“È un anno che sono in SMI Group e mi trovo molto bene, è una bella azienda, ho fatto subito amicizia con tanti colleghi e con loro ci vediamo anche al di fuori del lavoro.
Mi occupo del Service Desk, quindi gestisco per conto di un nostro cliente i contatti con utenti privati e imprese, e c’è davvero un clima molto positivo, ci sono molti giovani e sono tutti educati, simpatici, gentili e disponibili ad aiutarti in qualsiasi cosa, sia colleghi che superiori.
C’è tanta cura delle persone e non è affatto una cosa scontata.
La maggior parte del tempo lavoro da remoto a casa ma cerco comunque di venire almeno un paio di volte a settimana in sede per vedere gli altri colleghi e confrontarmi con i miei responsabili.
Questo aspetto mi aiuta molto anche a gestire i miei impegni, in particolare l’Università.
Ho 22 anni e sono al terzo anno di Psicologia; mi piace ascoltare e dare sempre una mano quando posso, è qualcosa che ho fin da piccolo, infatti, mi immedesimo spesso nei problemi degli altri, sia sul lavoro che con amici, parenti e conoscenti. Anche al lavoro mi porto quindi un po' di psicologia!
Sin da bambino, un’altra mia passione è quella dei motori e delle macchine, che mi ha trasmesso papà. Passo parecchio tempo nella mia piccola officina a casa, soprattutto quando devo staccare dai pensieri o quando la testa si fa troppo pesante. Mi rilassa, così come guidare: mi metto al volante, a volte senza neanche la musica e vado… lascio che i pensieri seguano il loro flusso.
Non sono un solitario, anzi, ma anche passare del tempo da solo non mi dispiace affatto. Sarà anche perché sono cresciuto in simbiosi con i miei due fratelli - più piccoli di me di 2 e 4 anni - e quindi praticamente sto sempre in compagnia anche quando sto a casa. Abbiamo frequentato le stesse scuole, amici, vacanze insieme e siamo molto legati; spesso ci piace andare al cinema o a cena fuori noi tre da soli.
Il futuro? Sarebbe interessante aiutare i ragazzi in età adolescenziale, ad esempio come psicologo nella scuola. È una delle età più importanti e da lì si plasma anche il tuo futuro.
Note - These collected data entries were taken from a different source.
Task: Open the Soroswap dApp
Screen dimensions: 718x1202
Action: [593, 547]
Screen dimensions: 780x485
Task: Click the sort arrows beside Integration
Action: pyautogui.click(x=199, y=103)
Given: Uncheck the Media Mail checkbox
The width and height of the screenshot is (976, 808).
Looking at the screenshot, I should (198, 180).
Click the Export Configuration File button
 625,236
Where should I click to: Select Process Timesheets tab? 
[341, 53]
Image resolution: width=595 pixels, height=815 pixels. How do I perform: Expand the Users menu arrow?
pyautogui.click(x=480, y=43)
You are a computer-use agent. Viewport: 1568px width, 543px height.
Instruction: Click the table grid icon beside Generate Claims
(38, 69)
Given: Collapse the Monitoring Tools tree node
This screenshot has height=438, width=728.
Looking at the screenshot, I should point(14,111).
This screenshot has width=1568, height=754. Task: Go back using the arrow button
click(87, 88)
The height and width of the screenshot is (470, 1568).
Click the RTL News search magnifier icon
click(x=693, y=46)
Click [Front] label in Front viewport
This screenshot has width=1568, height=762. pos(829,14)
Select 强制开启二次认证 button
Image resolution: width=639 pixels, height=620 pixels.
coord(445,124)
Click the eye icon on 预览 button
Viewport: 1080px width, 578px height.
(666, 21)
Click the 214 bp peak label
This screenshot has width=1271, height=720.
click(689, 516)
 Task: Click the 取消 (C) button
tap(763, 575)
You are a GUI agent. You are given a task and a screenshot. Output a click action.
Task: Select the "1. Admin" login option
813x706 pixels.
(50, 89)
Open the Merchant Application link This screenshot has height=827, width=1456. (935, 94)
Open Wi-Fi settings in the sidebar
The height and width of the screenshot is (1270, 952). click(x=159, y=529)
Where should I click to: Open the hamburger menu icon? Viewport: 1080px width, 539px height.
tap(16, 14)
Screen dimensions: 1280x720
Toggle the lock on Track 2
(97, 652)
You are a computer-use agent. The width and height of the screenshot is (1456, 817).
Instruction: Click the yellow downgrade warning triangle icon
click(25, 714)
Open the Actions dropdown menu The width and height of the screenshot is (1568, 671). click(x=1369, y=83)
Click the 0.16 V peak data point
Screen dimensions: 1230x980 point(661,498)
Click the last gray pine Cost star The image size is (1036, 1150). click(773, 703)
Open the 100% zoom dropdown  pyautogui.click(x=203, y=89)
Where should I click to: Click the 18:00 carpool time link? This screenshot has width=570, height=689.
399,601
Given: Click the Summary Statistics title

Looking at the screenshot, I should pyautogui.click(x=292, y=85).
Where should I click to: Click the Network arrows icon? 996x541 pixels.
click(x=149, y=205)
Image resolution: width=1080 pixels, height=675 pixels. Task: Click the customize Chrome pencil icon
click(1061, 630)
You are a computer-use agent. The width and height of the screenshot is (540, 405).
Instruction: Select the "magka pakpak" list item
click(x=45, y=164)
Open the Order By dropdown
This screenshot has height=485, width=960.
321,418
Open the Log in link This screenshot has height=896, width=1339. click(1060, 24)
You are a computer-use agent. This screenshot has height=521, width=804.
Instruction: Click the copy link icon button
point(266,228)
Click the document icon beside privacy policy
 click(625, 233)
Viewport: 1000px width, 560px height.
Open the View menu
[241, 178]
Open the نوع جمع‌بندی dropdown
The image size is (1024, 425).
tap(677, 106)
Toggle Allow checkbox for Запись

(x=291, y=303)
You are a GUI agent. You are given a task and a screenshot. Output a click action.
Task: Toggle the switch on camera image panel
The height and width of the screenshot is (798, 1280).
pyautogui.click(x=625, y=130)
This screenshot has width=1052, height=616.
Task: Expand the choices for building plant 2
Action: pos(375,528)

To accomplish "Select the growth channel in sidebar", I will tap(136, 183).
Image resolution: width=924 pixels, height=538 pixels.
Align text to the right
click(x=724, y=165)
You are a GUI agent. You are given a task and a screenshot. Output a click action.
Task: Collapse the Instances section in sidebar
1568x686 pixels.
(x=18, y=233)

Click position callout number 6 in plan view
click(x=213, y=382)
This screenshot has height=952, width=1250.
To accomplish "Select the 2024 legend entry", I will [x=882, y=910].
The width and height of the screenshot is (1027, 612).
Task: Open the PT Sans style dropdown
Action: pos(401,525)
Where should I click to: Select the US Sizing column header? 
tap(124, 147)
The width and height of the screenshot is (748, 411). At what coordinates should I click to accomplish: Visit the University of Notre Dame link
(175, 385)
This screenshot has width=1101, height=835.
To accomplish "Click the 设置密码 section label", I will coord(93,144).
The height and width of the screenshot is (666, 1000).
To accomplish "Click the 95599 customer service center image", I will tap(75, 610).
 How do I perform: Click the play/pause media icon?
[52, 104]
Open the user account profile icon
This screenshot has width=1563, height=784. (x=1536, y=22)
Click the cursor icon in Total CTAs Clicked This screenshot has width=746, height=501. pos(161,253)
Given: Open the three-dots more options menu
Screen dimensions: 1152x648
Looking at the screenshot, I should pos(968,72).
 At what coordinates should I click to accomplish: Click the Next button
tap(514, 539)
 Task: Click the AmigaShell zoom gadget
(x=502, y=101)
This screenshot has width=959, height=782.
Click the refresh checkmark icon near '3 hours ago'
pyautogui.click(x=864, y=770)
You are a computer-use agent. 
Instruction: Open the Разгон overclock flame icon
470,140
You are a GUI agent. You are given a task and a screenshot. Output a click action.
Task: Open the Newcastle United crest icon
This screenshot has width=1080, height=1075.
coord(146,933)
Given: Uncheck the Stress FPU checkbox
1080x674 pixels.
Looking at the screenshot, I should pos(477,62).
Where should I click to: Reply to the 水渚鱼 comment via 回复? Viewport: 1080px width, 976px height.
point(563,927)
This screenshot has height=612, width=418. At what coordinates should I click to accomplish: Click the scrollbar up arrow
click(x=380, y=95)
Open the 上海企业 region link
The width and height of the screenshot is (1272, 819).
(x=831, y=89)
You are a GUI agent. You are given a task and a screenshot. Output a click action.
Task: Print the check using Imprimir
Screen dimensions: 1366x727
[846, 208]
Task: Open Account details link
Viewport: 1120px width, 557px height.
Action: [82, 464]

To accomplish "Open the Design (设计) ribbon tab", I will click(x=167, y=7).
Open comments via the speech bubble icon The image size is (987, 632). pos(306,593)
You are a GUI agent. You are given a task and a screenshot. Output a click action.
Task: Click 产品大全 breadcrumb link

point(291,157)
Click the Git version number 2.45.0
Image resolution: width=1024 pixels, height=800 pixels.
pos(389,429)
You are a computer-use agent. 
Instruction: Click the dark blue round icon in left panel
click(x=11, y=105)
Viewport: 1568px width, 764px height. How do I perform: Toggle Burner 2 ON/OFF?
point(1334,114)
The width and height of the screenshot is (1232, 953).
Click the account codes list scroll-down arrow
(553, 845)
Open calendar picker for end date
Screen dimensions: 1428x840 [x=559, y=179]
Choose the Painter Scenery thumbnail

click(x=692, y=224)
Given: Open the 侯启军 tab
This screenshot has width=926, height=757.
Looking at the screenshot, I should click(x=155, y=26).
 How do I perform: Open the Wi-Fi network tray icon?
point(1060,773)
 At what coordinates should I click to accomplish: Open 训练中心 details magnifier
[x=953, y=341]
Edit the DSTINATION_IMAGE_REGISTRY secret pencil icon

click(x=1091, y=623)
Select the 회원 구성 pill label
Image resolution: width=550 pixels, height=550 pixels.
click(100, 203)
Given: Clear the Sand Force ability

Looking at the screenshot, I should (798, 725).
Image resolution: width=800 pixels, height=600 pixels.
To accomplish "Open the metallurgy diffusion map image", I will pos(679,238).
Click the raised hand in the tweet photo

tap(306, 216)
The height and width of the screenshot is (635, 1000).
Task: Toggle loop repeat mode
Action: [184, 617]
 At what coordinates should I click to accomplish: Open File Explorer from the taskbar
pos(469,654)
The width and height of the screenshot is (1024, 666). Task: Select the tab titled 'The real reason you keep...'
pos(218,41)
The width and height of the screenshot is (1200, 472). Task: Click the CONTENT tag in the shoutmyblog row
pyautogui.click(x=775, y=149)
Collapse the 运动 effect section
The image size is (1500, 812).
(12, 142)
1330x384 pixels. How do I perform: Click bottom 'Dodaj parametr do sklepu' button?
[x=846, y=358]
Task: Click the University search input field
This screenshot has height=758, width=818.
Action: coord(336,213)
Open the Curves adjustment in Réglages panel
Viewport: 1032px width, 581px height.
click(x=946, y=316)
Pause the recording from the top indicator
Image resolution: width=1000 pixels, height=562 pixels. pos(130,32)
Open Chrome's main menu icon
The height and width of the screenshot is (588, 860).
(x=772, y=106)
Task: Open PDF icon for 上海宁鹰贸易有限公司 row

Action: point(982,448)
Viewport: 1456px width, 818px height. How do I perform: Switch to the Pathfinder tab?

Mi sembra che ultimamente, forse anche da dopo il Covid, i giovani si stiano un po’ perdendo: c’è tanta, troppa cattiveria in giro.
Vorrei nel mio piccolo aiutare i ragazzi a capire che non è con l’aggressività o la prevaricazione che ci si dimostra grandi, ma che comprendendo e apprezzando i valori importanti nella vita il loro futuro può essere molto diverso e migliore.
Ho sempre avuto questi due “fuochi” dentro, la meccanica e la psicologia e forse ci sono anche dei punti di contatto: in entrambi i casi bisogna un po’ scavare, smontare per trovare il nocciolo del problema, cercare di risolvere la situazione e poi riassemblare il tutto...
Tanta fatica, ma dopo, quando senti di nuovo il rombo del motore, è una sensazione stupenda.”